Spannungstechnik
Eine Methode, ungemein fesselnde Bücher zu schreiben, besteht darin, ein Geheimnis einzuführen. Das Mysteriöse, das Nicht-Wissen, zieht magisch Aufmerksamkeit an. Der Kriminalroman, also eine ganze Gattung, lebt weitgehend von dieser Technik. Wenn Sie zu Beginn eines Buches ein Geheimnis andeuten, muss der Leser bis zum Ende durchhalten – andernfalls erfährt er nie „die Wahrheit“. Wenn man ein Geheimnis einführt, muss seine Lösung allerdings die Erwartung übertreffen, sonst ist der Leser enttäuscht.
Aber zurück zum Geheimnis: Wenn ich nicht weiß, wo die Dublonen versteckt sind, was in dem hintergründigen, blassblauen Brief steht, wer der Meuchelmörder ist, wann das Dynamit explodiert, was in dem kleinen schwarzen Kästchen verborgen ist und ob der Doppelspion nicht auch für die Russen Kundschafterdienste leistet, muss ich weiterlesen, mir bleibt keine andere Wahl. Es ist eine phantastische Technik und möglicherweise die Krönung aller Spannungstechniken.
Oft besteht ein gesamter Roman aus nichts anderem als der scheibchenweisen Enthüllung des Geheimnisses. Der Leser bleibt Ihnen notwendigerweise treu, ansonsten würde er „ewig“ an diesem Rätsel kleben bleiben. In dieser Technik ist im übrigen der Grund zu finden, warum man sich manche sterbenslangweiligen Filme zu Ende anschaut.
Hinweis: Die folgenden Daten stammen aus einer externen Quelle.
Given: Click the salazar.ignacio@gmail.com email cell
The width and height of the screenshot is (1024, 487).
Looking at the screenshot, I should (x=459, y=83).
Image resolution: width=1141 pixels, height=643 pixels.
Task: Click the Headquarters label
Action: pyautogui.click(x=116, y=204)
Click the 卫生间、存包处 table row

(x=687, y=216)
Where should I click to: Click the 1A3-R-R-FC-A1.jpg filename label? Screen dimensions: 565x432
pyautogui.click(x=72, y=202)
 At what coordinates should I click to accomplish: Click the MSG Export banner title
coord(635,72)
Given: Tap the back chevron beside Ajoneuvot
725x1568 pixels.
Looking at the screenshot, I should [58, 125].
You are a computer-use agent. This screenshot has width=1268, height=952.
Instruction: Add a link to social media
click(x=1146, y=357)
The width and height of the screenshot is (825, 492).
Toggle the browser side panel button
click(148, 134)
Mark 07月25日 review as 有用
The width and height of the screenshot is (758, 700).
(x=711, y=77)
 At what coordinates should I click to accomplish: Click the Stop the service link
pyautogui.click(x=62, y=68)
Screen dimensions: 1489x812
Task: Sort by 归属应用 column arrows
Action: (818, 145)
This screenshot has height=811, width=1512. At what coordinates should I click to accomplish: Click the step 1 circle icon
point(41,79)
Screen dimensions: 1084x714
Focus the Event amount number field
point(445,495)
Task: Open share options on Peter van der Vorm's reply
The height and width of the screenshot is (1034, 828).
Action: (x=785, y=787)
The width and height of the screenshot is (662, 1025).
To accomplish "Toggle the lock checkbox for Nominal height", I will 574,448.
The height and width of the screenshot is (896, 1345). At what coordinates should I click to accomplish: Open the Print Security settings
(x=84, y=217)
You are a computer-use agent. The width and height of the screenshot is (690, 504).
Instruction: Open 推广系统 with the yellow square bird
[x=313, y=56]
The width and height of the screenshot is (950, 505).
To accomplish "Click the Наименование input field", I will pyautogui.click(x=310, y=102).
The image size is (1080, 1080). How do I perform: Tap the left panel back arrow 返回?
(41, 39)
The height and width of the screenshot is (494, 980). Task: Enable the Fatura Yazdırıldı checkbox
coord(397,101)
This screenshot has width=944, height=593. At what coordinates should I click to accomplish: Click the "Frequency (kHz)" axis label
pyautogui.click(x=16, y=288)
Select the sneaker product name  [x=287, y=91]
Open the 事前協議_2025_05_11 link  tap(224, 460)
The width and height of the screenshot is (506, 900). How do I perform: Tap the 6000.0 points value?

Man möchte zumindest das Geheimnis, das eingeführt wurde, herausfinden – verflixt! Mit der Technik des Geheimnisses kann man auf verschiedene Weise vorgehen:
• Nehmen wir an, am Anfang der Story wird ein Mysterium eingeführt. Aber: irgendwann muss man den Schleier lüften. Die hohe Schule besteht nun darin, ein neues Geheimnis einzuführen, kurz bevor das erste gelöst wird, so dass der Leser weiter am Text kleben bleibt. Mit anderen Worten: Immer vor der Auflösung eines alten Geheimnisses baut man wenigstens ein neues ein. Auf diese Weise ist der Leser ständig hineingesogen in den Fortgang der Handlung, in die Zukunft, so dass er weiterlesen muss.
• Eine weitere Möglichkeit besteht darin, den Leser zunächst mit einem Geheimnis zu konfrontieren. Wenig später führt man ein zweites Geheimnis ein, so dass er doppelt „gebunden“ ist. Das heißt, Geheimnis Nr. 1 wird nicht aufgelöst.
• Schließlich kann auch die kontinuierliche Erwähnung eines einzigen Geheimnisses in regelmäßigen Abständen zur „Aufladung“ der Batterie, die da heißt Spannung, führen. Ein Geheimnis kann auf vielerlei Art als Lockvogel eingeführt werden:
• Wenn der Held nicht weiß, wo er ist oder wohin er geführt wird, so handelt es sich um ein Geheimnis des Ortes. Wenn er nicht weiß, wer Freund oder Feind ist, so handelt es sich um ein Geheimnis der Person. Speziell wenn man überhaupt nicht weiß, wer der Feind ist und aus welcher Ecke er wann zuschlagen wird, so steigert das die Spannung bis ins Unerträgliche. Ein Beispiel hierfür ist der Film „im Zeichen des Drachen“ mit Clint Eastwood: Hier wird der Zuschauer absichtlich im Unklaren gelassen, wer der Gegner ist. Jede Begegnung wird auf diese Art gefährlich. Es gibt Geheimnisse bezüglich Zeit (in welches Jahrhundert hat mich die Zeitmaschine versetzt?), bezüglich des Grundes (warum hat er dies getan/gesagt usw.?), bezüglich des Objektes (was hat es mit diesem geheimnisvollen Brief, Kästchen usw. auf sich?) und noch bestimmt 20 andere „Geheimnistypen“ mehr. Beliebt ist auch der Typ: Um welche (nicht identifizierbare) Gefahr handelt es sich?
Man kann mit der Anwendung dieser Technik den Leser in atemlose Spannung versetzen. Das Geheimnisvolle ist eine magnetische Qualität von immenser Anziehungskraft.